= Henry Howley =

Irish insurgent

Henry Howley (1775? - 1803), was a United Irish insurgent whose premature use of a weapon Robert Emmet thought was to blame for the failure of his plan in 1803 to seize Dublin Castle.

Howley was a Protestant born Roscrea, County Tipperary. He became a United Irishman, committed, in defiance of the British Crown and of the Ascendancy's Irish Parliament, to an independent and democratic Irish republic. His part in the rebellion of 1798 is unclear, but he appears to have assisted the rebel acquisition of arms.

In 1802 in Dublin, Howley became involved with Emmet's plans for a renewed insurrection. A skilled carpenter, Howley leased premises in Thomas Street where he supervised the manufacture and storage of arms. On the day of the rising, 23 July 1803, the house was raided, and behind false partitions, the authorities found an armoury of pikes, rockets, scaling ladders and grappling irons.

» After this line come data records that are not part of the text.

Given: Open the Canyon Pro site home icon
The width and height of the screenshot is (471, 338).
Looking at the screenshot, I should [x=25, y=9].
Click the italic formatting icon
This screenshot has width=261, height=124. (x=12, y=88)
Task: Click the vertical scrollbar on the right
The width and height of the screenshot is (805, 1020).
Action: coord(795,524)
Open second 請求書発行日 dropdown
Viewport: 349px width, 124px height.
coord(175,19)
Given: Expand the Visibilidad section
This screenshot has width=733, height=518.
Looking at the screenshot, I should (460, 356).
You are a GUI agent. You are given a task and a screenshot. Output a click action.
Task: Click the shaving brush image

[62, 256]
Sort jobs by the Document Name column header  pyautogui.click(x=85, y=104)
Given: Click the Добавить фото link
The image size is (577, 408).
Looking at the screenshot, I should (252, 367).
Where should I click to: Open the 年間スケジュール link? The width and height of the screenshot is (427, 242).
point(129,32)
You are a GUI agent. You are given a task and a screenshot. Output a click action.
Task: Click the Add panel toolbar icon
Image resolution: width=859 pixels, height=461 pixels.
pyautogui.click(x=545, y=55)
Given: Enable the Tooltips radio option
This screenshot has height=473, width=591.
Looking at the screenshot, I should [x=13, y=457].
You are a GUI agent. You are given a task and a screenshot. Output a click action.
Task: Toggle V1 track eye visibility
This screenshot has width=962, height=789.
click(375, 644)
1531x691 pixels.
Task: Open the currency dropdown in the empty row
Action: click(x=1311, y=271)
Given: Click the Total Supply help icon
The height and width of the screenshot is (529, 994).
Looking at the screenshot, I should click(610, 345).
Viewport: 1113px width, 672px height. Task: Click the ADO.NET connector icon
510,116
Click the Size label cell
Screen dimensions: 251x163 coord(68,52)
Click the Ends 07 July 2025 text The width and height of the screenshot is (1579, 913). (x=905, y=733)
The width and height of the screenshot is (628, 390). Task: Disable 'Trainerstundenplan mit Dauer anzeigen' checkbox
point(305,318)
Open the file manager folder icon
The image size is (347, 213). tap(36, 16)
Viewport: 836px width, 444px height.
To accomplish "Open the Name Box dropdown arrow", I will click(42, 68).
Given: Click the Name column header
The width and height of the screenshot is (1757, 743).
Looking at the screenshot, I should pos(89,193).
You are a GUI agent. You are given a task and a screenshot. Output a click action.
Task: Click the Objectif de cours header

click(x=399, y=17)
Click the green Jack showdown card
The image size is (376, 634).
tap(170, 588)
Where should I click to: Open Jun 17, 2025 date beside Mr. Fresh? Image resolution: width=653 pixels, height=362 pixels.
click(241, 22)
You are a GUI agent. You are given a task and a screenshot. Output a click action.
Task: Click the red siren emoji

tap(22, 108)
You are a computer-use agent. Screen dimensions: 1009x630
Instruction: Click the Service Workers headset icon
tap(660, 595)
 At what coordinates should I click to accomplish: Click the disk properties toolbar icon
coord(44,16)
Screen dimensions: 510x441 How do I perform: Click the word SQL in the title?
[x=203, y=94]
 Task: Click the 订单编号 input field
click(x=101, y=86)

Howley, meanwhile, proceeded with plans to seize Dublin Castle, for which he was to bring up men and weapons hidden in six coaches. However, in Bridgefoot Street. he encountered a street brawl and in the course of the altercation he discharged a weapon killing Colonel Lyde Brown. Howley fled, leaving the coaches and his comrades to their fate. To this untoward accident Emmet chiefly ascribed the failure of his plot.

Howley's hiding place was subsequently betrayed by a fellow workman, Anthony Finnerty, to Major Sirr. In the scuffle to arrest him Howley shot one of the major's men, and escaped into a hayloft in Pool Street, but was soon captured. Having confessed to Brown's killing, he was condemned to death by a special commission and executed on 27 September 1803.